The applicant is an Austrian and Hungarian national born in 1955 and
resident in Vienna.
The applicant is represented before the Commission by Mr. W. Mayerhofer, a
lawyer practising in Vienna.
The respondent Government of Austria are represented by their Agent,
Ambassador F. Cede, head of the International Law Department at the Federal
Ministry for Foreign Affairs.
2. The application was communicated to the Government on 8 January 1993.
Following an exchange of written observations, the complaint relating to the
length of proceedings (Article 6 para. 1 of the Convention) was declared
admissible on 26 June 1996. The decision on admissibility is appended to this
Report.
3. Having noted that there is no basis upon which a friendly settlement
within the meaning of Article 28 para. 1 (b) of the Convention can be secured,
the Commission (First Chamber), after deliberating, adopted this Report on 15
January 1997 in accordance with Article 31 para. 1 of the Convention, the
following members being present:
Mrs. J. LIDDY, President
MM. L. LOUCAIDES
B. MARXER
B. CONFORTI
N. BRATZA
I. BÉKÉS
G. RESS
A. PERENI?
C. BÃŽRSAN
K. HERNDL
M. VILA AMIGÓ
Mrs. M. HION
4. In this Report the Commission states its opinion as to whether the facts
found disclose a violation of the Convention by Austria.

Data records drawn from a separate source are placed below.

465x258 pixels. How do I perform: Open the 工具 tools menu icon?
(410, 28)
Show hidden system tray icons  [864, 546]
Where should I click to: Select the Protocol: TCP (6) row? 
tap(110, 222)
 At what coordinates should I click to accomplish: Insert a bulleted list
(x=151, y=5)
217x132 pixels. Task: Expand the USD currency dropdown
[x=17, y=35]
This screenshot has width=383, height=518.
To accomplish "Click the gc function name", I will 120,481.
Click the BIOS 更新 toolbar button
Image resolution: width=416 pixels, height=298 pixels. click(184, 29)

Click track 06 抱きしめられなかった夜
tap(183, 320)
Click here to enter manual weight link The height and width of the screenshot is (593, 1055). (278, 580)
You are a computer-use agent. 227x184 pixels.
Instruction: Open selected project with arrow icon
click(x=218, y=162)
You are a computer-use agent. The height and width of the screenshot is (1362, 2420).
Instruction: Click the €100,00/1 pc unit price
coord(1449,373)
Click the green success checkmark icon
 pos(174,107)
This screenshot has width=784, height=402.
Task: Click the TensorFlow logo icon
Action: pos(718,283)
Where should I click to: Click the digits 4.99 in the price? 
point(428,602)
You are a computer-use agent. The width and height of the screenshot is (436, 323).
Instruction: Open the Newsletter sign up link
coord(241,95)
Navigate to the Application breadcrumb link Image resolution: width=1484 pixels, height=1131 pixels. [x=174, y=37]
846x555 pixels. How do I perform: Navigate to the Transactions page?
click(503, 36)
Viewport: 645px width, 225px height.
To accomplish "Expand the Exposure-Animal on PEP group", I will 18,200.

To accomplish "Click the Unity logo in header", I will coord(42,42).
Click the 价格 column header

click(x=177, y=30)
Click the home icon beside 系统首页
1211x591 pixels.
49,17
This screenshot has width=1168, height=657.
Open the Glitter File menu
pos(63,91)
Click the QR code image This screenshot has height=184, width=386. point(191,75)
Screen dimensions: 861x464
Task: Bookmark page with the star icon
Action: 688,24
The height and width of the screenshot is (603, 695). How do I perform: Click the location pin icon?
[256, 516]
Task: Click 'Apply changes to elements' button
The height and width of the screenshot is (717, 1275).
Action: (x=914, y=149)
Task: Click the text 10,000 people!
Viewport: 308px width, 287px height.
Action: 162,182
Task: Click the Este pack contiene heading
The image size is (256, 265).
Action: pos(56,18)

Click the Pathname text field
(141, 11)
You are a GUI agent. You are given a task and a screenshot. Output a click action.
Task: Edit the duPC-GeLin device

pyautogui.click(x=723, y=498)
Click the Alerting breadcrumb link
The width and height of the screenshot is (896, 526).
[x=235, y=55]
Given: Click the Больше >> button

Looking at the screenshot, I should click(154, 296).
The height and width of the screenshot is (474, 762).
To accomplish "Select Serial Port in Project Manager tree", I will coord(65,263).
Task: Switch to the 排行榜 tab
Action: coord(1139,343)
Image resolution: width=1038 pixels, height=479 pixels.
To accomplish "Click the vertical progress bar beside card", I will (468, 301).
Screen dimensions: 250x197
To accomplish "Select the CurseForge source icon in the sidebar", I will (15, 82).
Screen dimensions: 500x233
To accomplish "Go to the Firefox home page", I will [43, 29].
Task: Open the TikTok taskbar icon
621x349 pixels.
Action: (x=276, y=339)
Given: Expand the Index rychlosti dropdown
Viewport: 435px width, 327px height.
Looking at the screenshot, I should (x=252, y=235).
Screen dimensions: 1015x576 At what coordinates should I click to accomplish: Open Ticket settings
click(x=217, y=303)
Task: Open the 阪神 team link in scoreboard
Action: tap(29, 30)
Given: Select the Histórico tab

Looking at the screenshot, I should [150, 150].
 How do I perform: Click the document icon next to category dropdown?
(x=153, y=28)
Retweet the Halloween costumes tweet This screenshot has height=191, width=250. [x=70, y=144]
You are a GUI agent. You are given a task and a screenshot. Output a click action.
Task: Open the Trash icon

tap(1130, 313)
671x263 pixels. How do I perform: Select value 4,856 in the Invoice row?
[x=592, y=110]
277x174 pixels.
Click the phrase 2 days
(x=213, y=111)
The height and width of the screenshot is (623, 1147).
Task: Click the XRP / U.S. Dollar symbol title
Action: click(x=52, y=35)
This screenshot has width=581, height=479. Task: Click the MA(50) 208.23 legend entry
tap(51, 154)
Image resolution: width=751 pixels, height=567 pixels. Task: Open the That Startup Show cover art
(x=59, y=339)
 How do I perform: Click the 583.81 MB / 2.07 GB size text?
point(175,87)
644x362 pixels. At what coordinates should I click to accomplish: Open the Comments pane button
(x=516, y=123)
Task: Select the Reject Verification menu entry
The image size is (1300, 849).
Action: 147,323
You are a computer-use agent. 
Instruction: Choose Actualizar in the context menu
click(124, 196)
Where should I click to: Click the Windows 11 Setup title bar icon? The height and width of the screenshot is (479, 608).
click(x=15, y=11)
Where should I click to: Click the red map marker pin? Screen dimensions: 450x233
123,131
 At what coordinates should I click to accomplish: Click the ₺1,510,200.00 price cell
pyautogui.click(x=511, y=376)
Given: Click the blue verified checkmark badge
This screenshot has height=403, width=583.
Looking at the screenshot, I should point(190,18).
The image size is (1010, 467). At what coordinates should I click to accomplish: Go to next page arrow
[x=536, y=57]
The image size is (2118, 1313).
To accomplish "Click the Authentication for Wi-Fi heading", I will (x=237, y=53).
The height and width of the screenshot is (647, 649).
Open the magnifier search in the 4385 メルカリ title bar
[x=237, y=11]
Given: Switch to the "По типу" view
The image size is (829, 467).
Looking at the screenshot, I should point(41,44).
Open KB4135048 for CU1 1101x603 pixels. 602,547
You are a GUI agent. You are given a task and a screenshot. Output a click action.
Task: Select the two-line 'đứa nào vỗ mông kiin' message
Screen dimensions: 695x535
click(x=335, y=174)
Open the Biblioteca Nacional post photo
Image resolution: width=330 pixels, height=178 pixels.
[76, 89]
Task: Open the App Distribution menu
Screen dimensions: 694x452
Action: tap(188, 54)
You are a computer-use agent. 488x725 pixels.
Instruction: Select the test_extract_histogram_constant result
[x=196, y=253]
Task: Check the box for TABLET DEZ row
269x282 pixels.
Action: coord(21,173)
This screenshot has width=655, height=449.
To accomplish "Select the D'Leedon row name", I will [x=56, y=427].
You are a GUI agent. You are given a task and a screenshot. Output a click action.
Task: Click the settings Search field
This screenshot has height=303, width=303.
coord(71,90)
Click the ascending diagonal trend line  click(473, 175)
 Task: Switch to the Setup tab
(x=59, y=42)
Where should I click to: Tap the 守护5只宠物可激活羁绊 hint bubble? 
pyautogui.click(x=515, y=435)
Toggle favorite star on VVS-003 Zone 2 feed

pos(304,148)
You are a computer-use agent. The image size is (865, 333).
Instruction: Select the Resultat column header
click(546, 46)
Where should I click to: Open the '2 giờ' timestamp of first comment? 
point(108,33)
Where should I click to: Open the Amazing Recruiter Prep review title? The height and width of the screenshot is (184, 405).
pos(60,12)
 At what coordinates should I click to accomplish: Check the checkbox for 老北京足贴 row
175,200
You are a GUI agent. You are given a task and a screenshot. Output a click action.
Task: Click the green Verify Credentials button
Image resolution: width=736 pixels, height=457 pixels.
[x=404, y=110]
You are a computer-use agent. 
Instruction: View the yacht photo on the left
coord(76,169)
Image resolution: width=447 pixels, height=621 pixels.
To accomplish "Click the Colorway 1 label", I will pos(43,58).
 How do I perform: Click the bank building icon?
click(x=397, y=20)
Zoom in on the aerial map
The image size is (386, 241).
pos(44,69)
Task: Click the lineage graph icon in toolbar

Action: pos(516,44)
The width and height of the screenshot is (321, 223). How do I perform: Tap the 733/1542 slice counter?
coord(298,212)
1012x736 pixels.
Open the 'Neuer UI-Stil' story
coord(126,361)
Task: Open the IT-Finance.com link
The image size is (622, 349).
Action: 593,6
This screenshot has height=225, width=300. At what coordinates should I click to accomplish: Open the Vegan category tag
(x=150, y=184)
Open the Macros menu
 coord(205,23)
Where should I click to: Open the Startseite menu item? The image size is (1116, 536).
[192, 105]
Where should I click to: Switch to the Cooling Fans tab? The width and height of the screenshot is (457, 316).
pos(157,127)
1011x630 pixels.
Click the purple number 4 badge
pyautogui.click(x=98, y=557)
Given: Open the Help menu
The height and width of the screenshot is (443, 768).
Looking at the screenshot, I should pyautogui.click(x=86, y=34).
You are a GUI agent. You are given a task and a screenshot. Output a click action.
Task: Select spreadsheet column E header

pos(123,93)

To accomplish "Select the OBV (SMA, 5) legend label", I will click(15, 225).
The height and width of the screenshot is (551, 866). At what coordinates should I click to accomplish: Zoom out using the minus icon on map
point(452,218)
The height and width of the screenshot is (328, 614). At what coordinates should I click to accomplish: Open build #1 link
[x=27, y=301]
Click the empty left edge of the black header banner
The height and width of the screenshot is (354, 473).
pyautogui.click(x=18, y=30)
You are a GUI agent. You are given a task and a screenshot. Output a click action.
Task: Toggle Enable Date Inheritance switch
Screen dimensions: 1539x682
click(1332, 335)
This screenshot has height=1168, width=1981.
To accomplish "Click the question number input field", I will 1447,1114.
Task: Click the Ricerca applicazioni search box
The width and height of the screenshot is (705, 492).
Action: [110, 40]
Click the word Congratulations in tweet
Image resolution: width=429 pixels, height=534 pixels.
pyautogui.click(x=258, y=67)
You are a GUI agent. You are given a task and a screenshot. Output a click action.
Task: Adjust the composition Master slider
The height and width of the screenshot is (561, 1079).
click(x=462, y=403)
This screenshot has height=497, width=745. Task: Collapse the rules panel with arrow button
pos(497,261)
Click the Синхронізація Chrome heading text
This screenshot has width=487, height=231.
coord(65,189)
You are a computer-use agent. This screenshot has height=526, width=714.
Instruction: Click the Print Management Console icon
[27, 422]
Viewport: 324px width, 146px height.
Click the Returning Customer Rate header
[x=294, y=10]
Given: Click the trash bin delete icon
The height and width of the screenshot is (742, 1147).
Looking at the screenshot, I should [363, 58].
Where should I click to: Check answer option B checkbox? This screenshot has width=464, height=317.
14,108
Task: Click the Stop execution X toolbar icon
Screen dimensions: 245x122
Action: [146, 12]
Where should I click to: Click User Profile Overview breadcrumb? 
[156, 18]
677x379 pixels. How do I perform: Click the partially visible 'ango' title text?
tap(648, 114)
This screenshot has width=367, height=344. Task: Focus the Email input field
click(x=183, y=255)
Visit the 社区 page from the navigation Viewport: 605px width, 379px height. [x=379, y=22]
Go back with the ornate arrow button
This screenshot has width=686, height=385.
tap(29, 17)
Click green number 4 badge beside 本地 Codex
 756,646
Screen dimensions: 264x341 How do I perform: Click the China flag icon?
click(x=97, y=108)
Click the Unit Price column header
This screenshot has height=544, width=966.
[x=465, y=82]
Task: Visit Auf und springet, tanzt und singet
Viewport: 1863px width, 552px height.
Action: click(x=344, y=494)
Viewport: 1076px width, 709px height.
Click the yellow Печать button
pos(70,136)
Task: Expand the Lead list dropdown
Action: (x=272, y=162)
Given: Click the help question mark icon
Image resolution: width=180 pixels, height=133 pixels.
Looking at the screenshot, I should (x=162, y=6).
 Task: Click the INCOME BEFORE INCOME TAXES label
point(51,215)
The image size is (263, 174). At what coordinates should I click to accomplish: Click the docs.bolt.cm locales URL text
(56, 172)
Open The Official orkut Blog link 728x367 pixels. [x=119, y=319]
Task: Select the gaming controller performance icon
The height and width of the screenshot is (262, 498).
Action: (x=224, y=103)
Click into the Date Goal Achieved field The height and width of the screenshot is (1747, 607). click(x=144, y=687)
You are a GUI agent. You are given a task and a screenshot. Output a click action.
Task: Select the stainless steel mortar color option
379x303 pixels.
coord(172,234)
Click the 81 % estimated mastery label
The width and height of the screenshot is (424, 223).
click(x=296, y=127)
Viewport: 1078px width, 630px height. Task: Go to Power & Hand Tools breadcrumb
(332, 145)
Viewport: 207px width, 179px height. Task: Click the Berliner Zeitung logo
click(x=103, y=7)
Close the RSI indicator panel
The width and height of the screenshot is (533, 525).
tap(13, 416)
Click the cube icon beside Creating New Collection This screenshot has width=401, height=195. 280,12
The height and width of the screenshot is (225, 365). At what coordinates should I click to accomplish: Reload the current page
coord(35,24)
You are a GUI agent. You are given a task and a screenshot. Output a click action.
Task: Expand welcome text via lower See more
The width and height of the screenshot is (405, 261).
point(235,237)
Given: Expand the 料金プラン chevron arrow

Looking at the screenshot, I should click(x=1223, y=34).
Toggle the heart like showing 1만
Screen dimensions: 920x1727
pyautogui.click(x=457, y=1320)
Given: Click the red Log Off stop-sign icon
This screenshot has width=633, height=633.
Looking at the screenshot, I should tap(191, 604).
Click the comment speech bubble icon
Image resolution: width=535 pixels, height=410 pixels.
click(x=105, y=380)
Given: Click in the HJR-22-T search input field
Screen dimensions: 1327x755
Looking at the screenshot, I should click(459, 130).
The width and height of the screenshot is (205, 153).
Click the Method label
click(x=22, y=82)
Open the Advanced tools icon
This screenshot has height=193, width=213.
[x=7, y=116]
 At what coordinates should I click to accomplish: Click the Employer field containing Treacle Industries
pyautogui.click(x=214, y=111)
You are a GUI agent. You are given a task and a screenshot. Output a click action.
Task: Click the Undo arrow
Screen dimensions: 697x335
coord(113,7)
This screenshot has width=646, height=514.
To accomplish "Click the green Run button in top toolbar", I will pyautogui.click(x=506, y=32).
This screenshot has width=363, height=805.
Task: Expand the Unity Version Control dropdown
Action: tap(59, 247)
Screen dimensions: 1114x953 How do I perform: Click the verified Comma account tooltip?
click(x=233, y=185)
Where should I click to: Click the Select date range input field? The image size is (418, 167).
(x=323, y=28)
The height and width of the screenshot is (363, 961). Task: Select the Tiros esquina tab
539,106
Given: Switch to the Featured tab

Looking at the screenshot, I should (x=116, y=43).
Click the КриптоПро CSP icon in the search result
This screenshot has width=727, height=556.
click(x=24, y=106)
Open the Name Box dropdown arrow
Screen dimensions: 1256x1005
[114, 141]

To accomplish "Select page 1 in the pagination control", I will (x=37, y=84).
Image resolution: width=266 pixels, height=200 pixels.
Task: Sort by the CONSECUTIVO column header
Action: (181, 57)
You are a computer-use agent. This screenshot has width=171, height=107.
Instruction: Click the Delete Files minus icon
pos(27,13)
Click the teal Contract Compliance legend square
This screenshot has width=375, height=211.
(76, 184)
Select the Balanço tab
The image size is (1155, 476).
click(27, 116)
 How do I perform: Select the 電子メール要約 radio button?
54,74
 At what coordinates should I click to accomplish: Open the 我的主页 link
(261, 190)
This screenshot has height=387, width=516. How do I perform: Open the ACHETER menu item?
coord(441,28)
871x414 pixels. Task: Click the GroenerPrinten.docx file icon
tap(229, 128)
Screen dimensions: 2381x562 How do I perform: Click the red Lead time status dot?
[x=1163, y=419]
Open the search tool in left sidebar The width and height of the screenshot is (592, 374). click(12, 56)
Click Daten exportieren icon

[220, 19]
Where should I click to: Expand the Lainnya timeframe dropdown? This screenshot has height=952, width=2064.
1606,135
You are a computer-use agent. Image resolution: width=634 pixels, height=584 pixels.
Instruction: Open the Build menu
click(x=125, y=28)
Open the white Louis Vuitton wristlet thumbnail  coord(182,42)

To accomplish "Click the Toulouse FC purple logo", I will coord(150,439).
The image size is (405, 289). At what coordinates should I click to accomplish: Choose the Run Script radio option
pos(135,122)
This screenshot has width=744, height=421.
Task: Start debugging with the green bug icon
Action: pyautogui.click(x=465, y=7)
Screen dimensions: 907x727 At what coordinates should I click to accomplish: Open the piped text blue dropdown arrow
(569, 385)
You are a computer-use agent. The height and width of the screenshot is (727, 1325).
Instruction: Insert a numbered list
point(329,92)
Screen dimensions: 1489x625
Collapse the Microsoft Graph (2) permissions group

5. The text of the Report is now transmitted to the Committee of Ministers of
the Council of Europe, in accordance with Article 31 para. 2 of the Convention.
II. ESTABLISHMENT OF THE FACTS
6. On 22 August 1979 the applicant brought an action before the Vienna Labour
Court (Arbeitsgericht) against the Republic of Austria submitting that she had
been an employee of the Austrian Embassy in Budapest and had been unlawfully
dismissed. She claimed a finding that her employment contract was still valid
and that the defendant owed her some AS 300.000. The action was dismissed on 7
July 1981.
7. On 18 February 1982 the Vienna Regional Court (Landesgericht) acting as
court of appeal dismissed the applicant's appeal. However, on 9 November 1982
the Supreme Court (Oberster Gerichtshof), upon the applicant's appeal on points
of law, quashed the Regional Court's judgment and sent the case back to it.
8. On 21 February 1983 the parties reached a friendly settlement before the
Regional Court which was, however, revoked by the applicant on 29 March 1983.
9. On 16 December 1983 the Federal Ministry of Justice replied to a request
by the Regional Court concerning the law applicable in the present case under
Hungarian international private law. On 22 November 1984 the Regional Court
requested information about Hungarian law by way of a letters rogatory addressed
to the Hungarian authorities. Despite reminders by the Regional Court no answer
was received to this request over the following two years.
10. On 23 January 1987 the files were transmitted to the Vienna Court of
Appeal (Oberlandesgericht) which had in the mean-time acquired jurisdiction in
the matter according to changes in the law.
11. On 18 May 1987 the Court of Appeal again addressed letters rogatory to the
Hungarian authorities. On 27 January 1988 an answer to the rogatory request was
eventually received following several reminders. On 4 May 1988 the Court of
Appeal addressed further letters rogatory to the Hungarian authorities. A reply
was received on 30 April 1990 and a second reply on 9 August 1990, following the
Court of Appeal's repeated insistence.
12. On 12 April 1991 the Court of Appeal quashed the judgment of 9 June 1981
and referred the case back to the first instance court.
13. On 16 September 1993 the Vienna Labour and Social Court (Arbeits-und
Sozialgericht) dismissed the applicant's action.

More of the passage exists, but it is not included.